Update the part that opens with the line containing "including (737, 158)" and closes with the line containing "Beagles (1012, 787)" by replacing "given word" with "listed word", leaving everything else in those lines unchanged.

■ Dataset entries
## Start
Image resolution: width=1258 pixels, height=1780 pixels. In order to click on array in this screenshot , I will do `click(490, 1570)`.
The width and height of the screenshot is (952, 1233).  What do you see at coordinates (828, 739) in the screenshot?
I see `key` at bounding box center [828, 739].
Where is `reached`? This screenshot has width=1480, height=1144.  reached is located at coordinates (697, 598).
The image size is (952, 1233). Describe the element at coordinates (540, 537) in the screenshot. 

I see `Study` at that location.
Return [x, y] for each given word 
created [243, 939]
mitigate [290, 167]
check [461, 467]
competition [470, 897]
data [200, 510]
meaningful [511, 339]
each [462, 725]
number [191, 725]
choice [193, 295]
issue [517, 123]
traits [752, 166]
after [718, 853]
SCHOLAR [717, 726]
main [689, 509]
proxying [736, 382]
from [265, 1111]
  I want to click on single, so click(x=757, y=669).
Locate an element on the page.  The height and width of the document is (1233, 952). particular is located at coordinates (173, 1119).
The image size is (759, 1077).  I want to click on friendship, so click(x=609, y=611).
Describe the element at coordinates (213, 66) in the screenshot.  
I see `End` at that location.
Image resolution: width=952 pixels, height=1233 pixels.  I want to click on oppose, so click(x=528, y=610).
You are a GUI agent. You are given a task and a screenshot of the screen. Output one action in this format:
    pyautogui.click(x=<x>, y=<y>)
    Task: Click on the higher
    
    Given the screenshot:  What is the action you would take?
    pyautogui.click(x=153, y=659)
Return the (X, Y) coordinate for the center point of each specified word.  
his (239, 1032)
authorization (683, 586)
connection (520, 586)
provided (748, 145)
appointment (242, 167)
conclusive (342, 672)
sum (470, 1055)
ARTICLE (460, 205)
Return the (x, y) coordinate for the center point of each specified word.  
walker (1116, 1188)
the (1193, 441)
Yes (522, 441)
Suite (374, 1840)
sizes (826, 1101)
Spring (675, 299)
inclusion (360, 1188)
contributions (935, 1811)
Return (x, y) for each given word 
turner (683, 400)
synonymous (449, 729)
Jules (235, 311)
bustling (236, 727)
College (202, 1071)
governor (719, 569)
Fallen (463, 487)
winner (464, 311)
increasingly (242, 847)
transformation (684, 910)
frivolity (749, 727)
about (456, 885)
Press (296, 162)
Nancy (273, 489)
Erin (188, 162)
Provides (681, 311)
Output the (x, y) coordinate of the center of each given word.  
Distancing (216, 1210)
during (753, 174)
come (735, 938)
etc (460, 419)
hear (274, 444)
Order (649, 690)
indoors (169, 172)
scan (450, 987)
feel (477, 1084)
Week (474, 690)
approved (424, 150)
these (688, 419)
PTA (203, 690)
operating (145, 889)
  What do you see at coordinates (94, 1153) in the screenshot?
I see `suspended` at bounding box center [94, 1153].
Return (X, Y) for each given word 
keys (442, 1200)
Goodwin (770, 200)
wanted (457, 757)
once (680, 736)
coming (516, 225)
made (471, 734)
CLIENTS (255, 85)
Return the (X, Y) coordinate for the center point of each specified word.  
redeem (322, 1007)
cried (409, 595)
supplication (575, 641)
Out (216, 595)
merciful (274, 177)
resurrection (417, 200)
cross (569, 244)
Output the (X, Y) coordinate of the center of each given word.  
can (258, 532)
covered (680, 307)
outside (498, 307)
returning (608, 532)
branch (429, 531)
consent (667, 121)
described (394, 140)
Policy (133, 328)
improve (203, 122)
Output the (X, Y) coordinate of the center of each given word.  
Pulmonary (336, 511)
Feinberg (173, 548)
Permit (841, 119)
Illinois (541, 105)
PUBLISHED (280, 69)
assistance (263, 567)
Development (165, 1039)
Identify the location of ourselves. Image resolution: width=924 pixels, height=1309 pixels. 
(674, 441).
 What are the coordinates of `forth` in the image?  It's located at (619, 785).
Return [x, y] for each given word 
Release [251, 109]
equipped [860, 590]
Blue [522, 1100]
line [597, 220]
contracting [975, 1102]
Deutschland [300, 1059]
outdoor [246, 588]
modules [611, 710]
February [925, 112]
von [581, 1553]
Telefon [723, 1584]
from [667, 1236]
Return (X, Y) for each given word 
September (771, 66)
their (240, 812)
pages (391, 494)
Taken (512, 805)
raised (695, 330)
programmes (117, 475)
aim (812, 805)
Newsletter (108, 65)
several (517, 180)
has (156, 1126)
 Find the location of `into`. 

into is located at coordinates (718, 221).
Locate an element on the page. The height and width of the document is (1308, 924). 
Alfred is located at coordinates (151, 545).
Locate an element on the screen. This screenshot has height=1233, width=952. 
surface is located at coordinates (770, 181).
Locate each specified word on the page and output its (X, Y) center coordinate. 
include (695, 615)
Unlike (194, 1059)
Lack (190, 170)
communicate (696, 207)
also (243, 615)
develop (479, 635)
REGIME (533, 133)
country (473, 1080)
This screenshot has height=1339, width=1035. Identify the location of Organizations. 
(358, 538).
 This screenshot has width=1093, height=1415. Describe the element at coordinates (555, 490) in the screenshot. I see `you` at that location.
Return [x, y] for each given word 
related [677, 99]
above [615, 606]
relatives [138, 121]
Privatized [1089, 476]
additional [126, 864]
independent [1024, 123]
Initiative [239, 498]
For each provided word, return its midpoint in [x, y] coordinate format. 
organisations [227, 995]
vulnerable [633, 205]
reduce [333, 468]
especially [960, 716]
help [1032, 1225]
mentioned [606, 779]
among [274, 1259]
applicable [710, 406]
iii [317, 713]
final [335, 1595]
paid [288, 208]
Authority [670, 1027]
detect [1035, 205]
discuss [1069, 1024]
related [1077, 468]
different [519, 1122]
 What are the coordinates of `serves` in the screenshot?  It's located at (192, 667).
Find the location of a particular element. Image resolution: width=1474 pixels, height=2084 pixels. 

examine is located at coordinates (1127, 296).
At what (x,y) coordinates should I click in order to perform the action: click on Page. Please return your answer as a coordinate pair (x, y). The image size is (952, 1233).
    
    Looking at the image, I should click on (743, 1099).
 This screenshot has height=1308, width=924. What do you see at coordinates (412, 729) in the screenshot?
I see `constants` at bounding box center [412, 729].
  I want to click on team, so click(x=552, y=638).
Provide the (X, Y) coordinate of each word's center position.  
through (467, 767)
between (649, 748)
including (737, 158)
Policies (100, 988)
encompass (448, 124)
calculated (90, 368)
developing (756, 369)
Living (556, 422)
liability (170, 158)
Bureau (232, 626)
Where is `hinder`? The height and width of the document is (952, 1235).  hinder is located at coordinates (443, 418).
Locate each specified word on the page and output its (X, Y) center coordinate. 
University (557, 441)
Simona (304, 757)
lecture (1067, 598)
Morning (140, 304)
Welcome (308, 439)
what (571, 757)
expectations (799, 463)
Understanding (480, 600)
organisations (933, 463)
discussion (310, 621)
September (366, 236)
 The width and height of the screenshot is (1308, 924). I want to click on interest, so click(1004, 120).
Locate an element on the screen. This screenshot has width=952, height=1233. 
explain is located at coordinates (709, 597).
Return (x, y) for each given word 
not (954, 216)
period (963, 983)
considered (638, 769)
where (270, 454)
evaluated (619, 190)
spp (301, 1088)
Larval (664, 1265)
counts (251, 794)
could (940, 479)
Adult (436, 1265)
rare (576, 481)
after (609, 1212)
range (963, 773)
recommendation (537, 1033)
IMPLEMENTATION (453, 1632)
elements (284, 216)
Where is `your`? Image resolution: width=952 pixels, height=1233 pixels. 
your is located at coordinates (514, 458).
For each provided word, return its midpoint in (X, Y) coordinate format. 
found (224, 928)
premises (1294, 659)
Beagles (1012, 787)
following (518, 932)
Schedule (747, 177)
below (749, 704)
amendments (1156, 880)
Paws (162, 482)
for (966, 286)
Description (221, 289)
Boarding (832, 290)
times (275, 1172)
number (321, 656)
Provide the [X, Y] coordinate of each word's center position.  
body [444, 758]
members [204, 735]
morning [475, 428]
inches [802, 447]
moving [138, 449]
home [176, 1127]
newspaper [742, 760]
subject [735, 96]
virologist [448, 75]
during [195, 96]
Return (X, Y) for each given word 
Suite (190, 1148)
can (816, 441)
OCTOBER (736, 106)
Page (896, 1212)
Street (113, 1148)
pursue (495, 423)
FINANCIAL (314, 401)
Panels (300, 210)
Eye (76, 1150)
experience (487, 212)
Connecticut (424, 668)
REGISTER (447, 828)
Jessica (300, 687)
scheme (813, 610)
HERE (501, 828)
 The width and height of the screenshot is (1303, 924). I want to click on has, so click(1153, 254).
## End
■ Response to the exercise
including (737, 158)
Policies (100, 988)
encompass (448, 124)
calculated (90, 368)
developing (756, 369)
Living (556, 422)
liability (170, 158)
Bureau (232, 626)
Where is `hinder`? The height and width of the document is (952, 1235).  hinder is located at coordinates (443, 418).
Locate each specified word on the page and output its (X, Y) center coordinate. 
University (557, 441)
Simona (304, 757)
lecture (1067, 598)
Morning (140, 304)
Welcome (308, 439)
what (571, 757)
expectations (799, 463)
Understanding (480, 600)
organisations (933, 463)
discussion (310, 621)
September (366, 236)
 The width and height of the screenshot is (1308, 924). I want to click on interest, so click(1004, 120).
Locate an element on the screen. This screenshot has width=952, height=1233. 
explain is located at coordinates (709, 597).
Return (x, y) for each listed word 
not (954, 216)
period (963, 983)
considered (638, 769)
where (270, 454)
evaluated (619, 190)
spp (301, 1088)
Larval (664, 1265)
counts (251, 794)
could (940, 479)
Adult (436, 1265)
rare (576, 481)
after (609, 1212)
range (963, 773)
recommendation (537, 1033)
IMPLEMENTATION (453, 1632)
elements (284, 216)
Where is `your`? Image resolution: width=952 pixels, height=1233 pixels. 
your is located at coordinates (514, 458).
For each provided word, return its midpoint in (X, Y) coordinate format. 
found (224, 928)
premises (1294, 659)
Beagles (1012, 787)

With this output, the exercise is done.